> AVAILABLE RECORDS
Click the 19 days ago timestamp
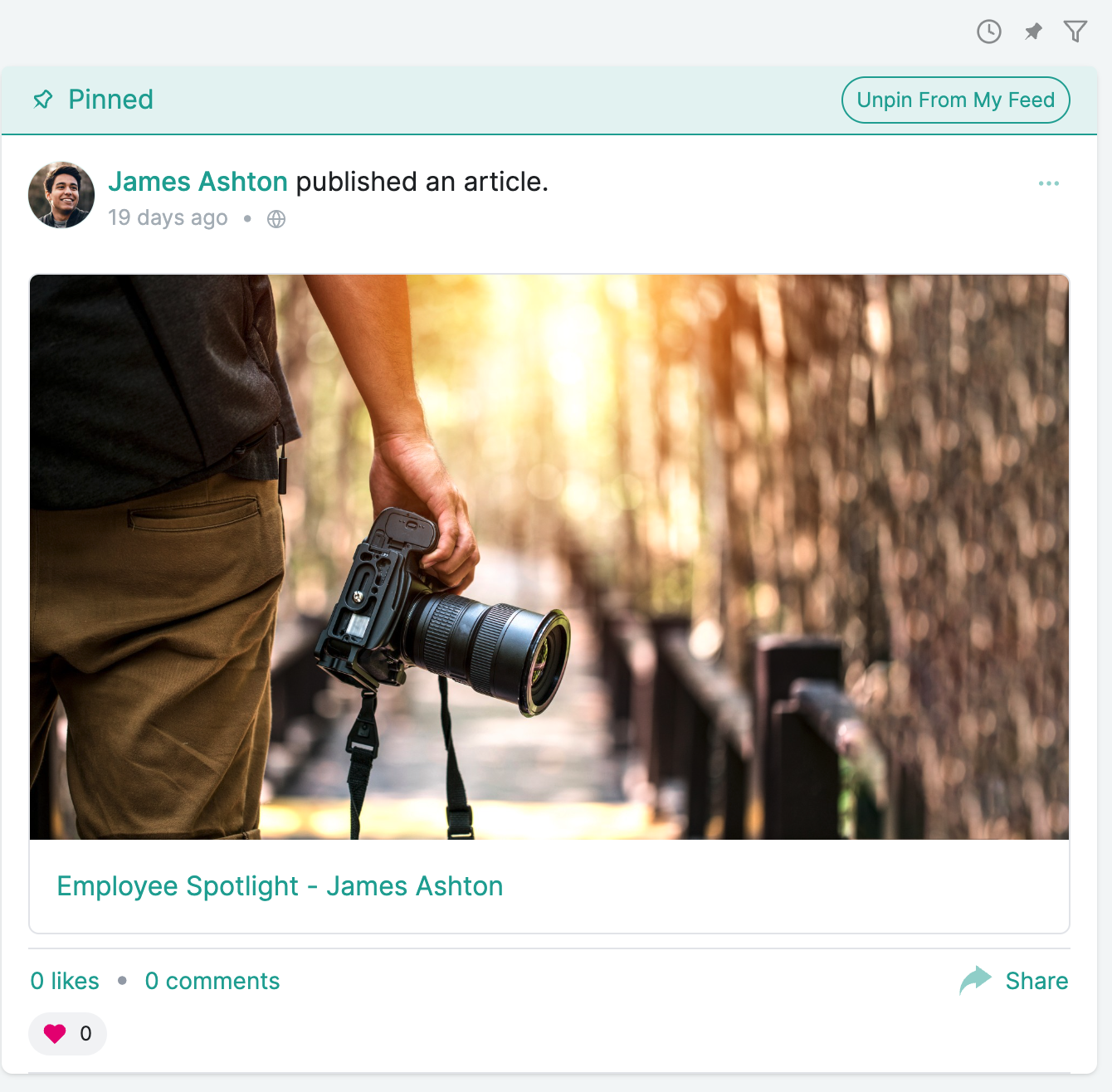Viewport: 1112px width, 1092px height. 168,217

...

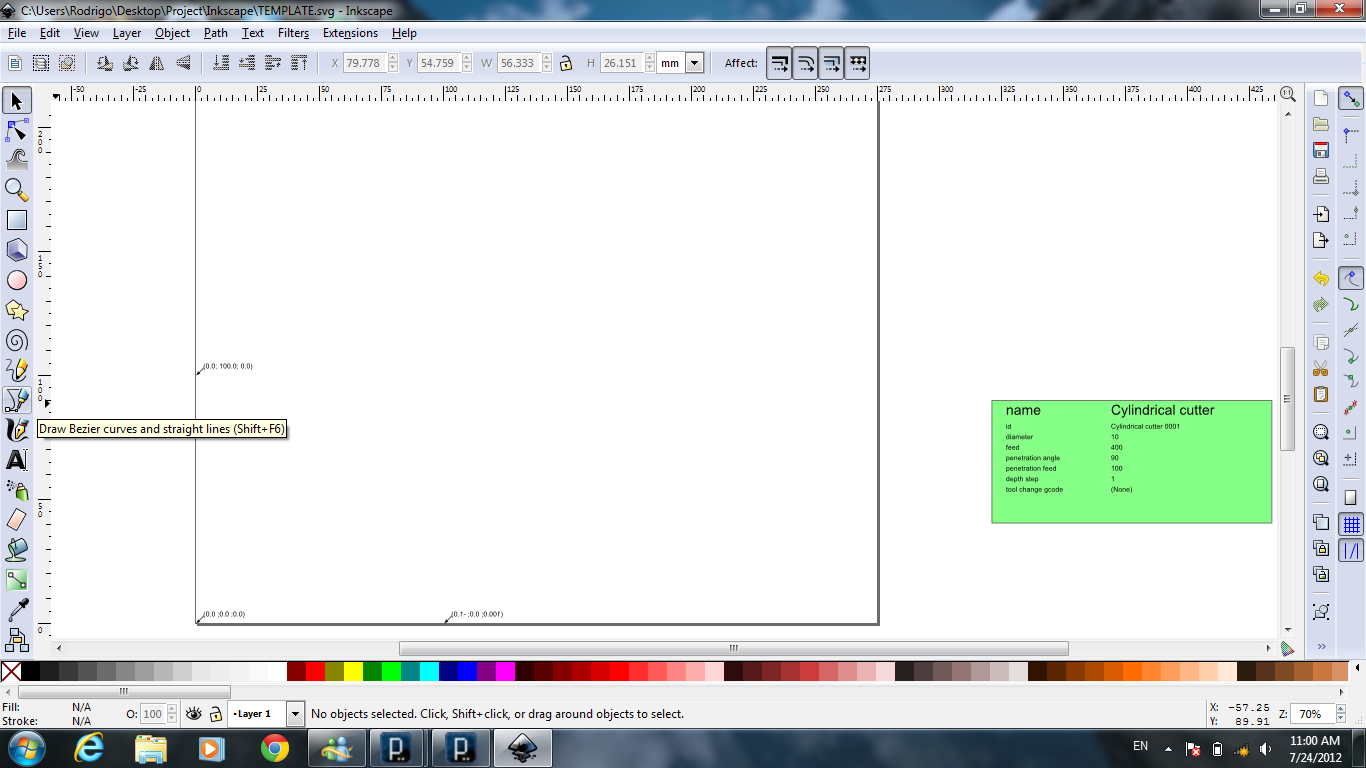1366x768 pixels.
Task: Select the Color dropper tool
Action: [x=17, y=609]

==

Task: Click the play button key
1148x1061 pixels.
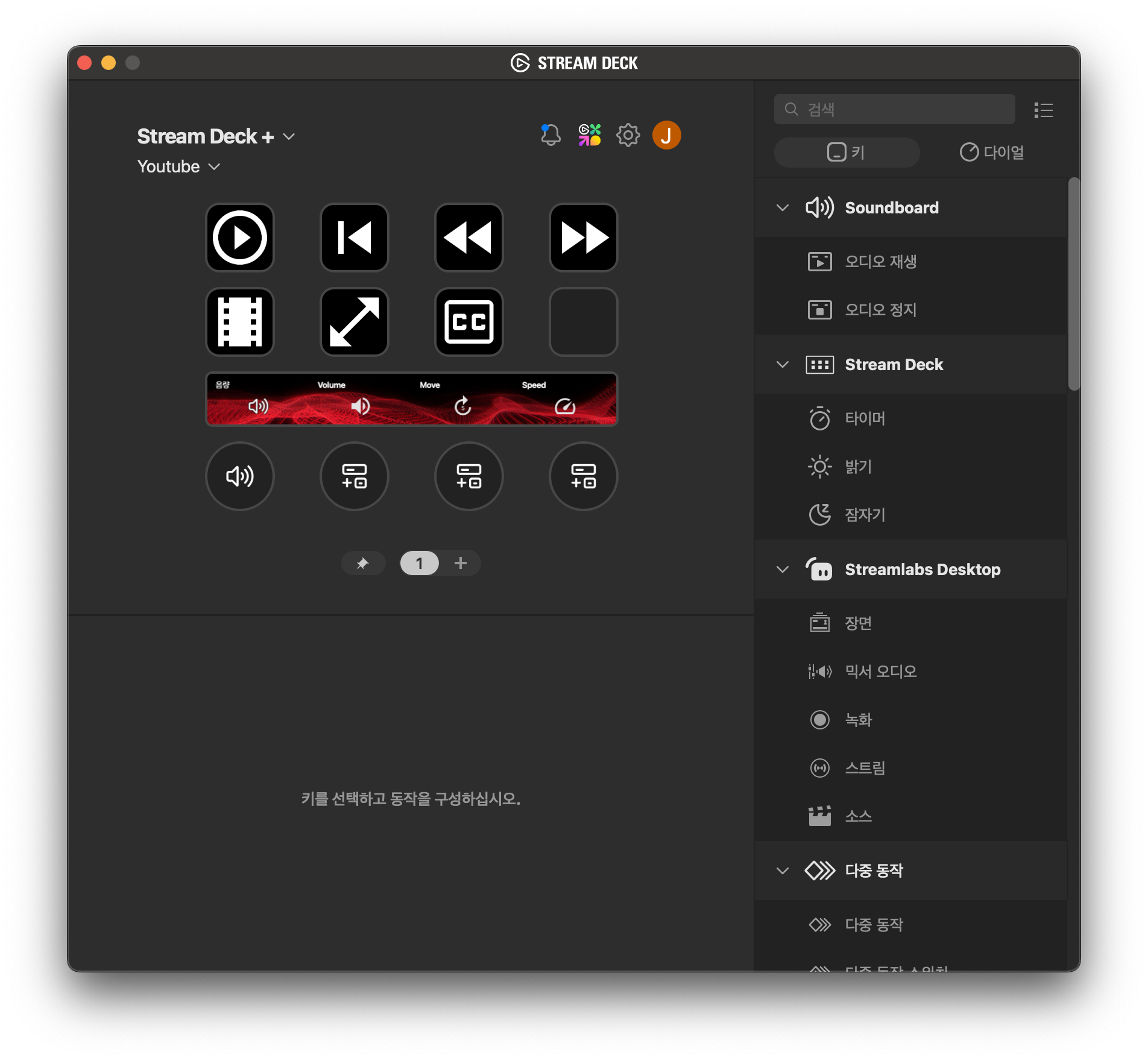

> PROBLEM DETAILS
Using the data above, extract exactly the lines from the one that holds "Task: Click the play button key" to the one that holds "1148x1061 pixels.", both ends included, and no others.

> WRITTEN RESPONSE
Task: Click the play button key
1148x1061 pixels.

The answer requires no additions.